--- Task input ---
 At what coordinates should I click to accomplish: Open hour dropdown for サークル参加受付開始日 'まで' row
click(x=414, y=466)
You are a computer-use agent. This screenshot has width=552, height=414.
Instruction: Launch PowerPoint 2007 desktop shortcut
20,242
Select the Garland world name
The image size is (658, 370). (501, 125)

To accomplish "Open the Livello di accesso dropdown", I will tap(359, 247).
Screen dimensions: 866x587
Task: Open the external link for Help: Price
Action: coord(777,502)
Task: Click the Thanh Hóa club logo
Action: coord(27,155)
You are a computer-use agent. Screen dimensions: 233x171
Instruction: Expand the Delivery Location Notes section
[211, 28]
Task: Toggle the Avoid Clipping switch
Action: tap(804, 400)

--- The request ---
Which lines above contain the string "agent"? Report each of them in full.

--- Full response ---
You are a computer-use agent. This screenshot has width=552, height=414.
You are a computer-use agent. Screen dimensions: 233x171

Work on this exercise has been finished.